═══ SEZIONE DI TESTO ═══

Giacobbe e Dio.
Proprio quando ormai Giacobbe si era stabilizzato nella terra di suo zio Làbano, il Signore gli ordina di partire e tornare nella terra della promessa.
Giacobbe obbedisce, prende con sé le mogli, i figli, tutto il suo clan, i beni e parte. Ma è mangiato dalla paura: sta tornando per ordine di Dio, ma ha la coscienza sporca per gli inganni che aveva teso al fratello Esaù portandogli via la primogenitura e ha paura della sua vendetta. Quindi cerca degli stratagemmi in modo da rendere Esaù ben disposto nei suoi confronti, prima del suo arrivo. Manda avanti prima gli ambasciatori, e poi inizia ad inviare dei doni al fratello al fine di placarne le ire, prima di incontrarlo.
Poi Giacobbe, con moglie e figli, scende attraverso lo Jabbòk che è un affluente del fiume Giordano; era quella la strada dei Patriarchi, attraverso cui lo stesso Abramo era passato. E’ una parte molto selvaggia, in cui è difficile camminare, ma anche Giacobbe passa attraverso questa strada per tornare a quella che dovrebbe essere la Terra promessa. Passa lo Jabbòk, ed entra nella “Terra del Santo”.
Ma qui, durante la notte deve sostenere una lotta: non si arriva alla “Terra del Santo” impunemente.
«Giacobbe rimase solo e un uomo lottò con lui fino allo spuntare dell’aurora. Vedendo che non riusciva a vincerlo lo colpì all’articolazione del femore e l’articolazione del femore di Giacobbe si slogò, mentre continuava a lottare con lui. Questi gli disse: “Lasciami andare perché è spuntata l’aurora” Giacobbe rispose: “Non ti lascerò se non mi avrai benedetto”. Gli domandò: “Come ti chiami?” Rispose: “Giacobbe”. Riprese: “Non ti chiamerai più Giacobbe, ma Israele, perché hai combattuto con Dio e con gli uomini e hai vinto” Giacobbe allora gli chiese: “Svelami il tuo nome!” Gli rispose: “Perché mi chiedi il nome?” E qui lo benedisse. Allora Giacobbe chiamò quel luogo Penuèl perché disse: “Davvero ho visto Dio faccia a faccia eppure la mia vita è rimasta salva” Spuntava il sole quando Giacobbe passò Penuèl e zoppicava all’anca». (Gn 32, 25-32)

═══ DATI GREZZI ═══

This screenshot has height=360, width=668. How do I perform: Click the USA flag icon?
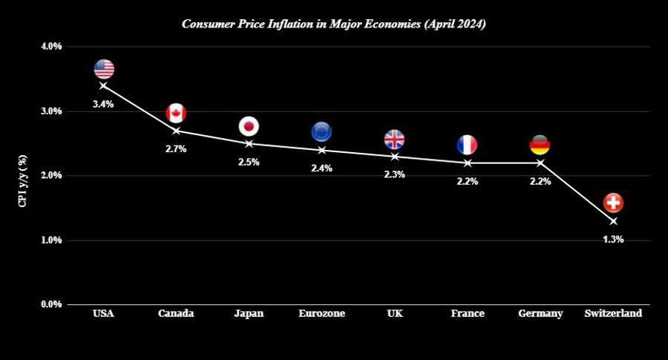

═══

--- CONSEGNE DELL'ESERCIZIO ---
1 > Secondo il testo su Giacobbe e Dio, che cosa prende con sé Giacobbe prima di partire? Elenca tutto.
2 > Nel testo su Giacobbe e Dio, quale nome dà Giacobbe al luogo della lotta?

--- RISPOSTE ATTESE ---
1 > Le mogli, i figli, tutto il suo clan, i beni.

2 > Penuèl.